I'm no expert so maybe someone else can clarify or correct me on these things?? this is what I have found out doing my research on building.

good luck!!

This is my method, less the end piece

1 the neck won't bow, the box will, almost undoubtedly.. I strongly recommend you do a few thru neck builds first.

2 yep that's real possible.

3 it's a smaller top. The hole isn't really about letting sound out, it's about changing the shape of the soundboard so that it can sing better.

4 have fun with it, just roll up your sleeves and get started :)

Kid,

   Please elaborate on the hole changing the soundboard shape to sing better. 

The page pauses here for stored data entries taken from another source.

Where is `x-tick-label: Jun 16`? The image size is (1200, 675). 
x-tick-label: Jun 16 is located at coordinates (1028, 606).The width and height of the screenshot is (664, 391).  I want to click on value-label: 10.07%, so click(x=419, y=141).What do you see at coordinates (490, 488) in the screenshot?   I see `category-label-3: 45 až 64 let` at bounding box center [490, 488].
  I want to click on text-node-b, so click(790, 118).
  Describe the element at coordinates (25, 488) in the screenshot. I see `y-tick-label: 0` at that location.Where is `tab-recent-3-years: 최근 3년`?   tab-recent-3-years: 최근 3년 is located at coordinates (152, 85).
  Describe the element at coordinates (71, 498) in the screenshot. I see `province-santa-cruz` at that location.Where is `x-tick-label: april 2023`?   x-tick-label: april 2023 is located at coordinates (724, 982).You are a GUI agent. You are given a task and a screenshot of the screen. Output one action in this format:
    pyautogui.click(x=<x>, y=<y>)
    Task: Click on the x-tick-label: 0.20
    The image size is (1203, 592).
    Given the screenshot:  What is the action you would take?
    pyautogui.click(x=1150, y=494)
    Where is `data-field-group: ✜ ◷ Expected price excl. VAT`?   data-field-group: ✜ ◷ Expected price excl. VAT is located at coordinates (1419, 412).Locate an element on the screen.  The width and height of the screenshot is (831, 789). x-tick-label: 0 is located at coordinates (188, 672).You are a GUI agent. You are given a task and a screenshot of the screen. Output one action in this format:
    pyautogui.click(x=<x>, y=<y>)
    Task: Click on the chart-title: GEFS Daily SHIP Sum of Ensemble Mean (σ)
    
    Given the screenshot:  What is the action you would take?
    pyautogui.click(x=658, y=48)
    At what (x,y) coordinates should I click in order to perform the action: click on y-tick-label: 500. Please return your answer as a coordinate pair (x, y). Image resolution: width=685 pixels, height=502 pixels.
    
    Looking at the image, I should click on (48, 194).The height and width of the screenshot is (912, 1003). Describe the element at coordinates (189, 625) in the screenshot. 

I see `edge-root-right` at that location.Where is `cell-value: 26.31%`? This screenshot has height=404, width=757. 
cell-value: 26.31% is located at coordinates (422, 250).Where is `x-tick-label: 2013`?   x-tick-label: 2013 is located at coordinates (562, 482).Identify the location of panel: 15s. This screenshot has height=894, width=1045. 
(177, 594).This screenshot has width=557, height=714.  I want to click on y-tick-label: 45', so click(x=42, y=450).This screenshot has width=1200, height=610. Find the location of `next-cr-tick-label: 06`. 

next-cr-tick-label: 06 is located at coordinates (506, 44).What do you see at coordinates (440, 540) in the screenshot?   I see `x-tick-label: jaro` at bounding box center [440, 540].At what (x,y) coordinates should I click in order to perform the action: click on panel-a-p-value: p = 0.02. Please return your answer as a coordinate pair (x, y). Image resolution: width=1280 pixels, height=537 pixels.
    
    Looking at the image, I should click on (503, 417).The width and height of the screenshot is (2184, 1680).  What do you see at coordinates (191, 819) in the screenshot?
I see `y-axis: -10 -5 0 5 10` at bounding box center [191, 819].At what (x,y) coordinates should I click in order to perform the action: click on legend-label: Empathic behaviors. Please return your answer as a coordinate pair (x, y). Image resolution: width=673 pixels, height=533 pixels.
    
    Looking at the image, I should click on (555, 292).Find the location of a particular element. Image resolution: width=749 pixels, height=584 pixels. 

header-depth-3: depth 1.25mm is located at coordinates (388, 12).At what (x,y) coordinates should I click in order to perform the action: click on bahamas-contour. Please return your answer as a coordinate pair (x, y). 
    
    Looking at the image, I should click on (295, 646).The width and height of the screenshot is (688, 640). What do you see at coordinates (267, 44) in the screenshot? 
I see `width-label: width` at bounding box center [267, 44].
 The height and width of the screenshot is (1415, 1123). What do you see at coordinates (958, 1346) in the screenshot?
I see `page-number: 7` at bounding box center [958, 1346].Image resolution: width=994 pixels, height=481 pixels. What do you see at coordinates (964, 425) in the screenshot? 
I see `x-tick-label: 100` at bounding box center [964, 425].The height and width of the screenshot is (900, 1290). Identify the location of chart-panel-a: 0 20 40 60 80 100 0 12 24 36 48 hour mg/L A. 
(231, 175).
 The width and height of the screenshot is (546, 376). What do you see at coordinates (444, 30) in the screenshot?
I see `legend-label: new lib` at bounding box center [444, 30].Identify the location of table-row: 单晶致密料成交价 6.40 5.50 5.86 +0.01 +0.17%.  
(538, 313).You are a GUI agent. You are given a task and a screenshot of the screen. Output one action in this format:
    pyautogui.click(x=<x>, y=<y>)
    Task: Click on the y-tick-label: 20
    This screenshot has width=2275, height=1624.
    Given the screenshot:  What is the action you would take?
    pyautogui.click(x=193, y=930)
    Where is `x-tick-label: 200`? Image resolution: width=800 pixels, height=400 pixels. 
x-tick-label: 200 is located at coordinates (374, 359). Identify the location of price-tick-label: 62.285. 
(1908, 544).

Another thing to keep in mind. While that box is very pretty, they have a thick top, so unless you are adding a pickup of some kind, the volume will be low since that top will not resonate much. I sometimes flip the box over and use the (usually) much thinner bottom as the sound board. That also keeps the pretty artwork intact, although you have to flip the guitar over to see it!

Thanks everyone for the tips! Greatly appreciated. I will try my first construction soon and we will see how it goes :) Thx again!